Whitman's Strategy of Cultural Independence through Reterritorialization and Deterritorialization

  • 투고 : 2008.11.04
  • 심사 : 2009.01.15
  • 발행 : 2009.06.30

초록

Culture as a source of identity, as Edward Said says, can be a battleground on which various political and ideological causes engage one another. It is not mere individual cultivation or private possession, but a program for social cohesion. Sensitively aware that a national culture should be independent from Europe, Walt Whitman enacts a new form of literature by placing different cultural values against Old World tradition. His interest in autochthonous culture originates from his deep concern about national consciousness. He believes that literary taste directed toward highly-ornamented elite culture is an obstacle to cultural unification of a nation. In order to represent American culture of the common people, Whitman incorporates a lot of cultural material into his poetry.
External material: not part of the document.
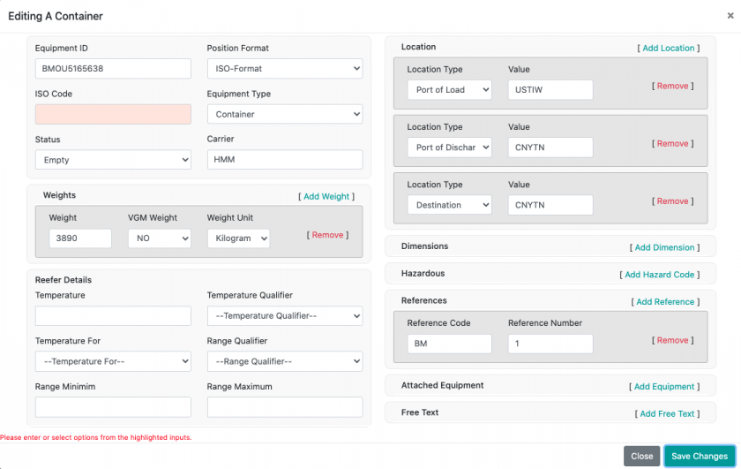
Task: Expand the Equipment Type dropdown
Action: 284,114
Since he believes that America has many respectable writers at home, he urges people to adjust to their own taste instead of running after foreign authors. Whitman differentiated his poetry from previous literary models by disrupting the established literary norms and reconfiguring cultural values on the basis of American ways of life. In his comment on other poets, he concentrates on the originality and nativity of poetry. By claiming that words have characteristics of nativity, independence, and individuality, he envisions American literature to be distinguished from British literature in literary materials as well as in language. Whitman s language is composed of a vast number of words that can fully portray the nation. He works over language materials in two ways: reterritorialization and deterritorialization. Not only does his literary language become subversive of the established literary language, but also makes it possible to express strength and intensity in feeling.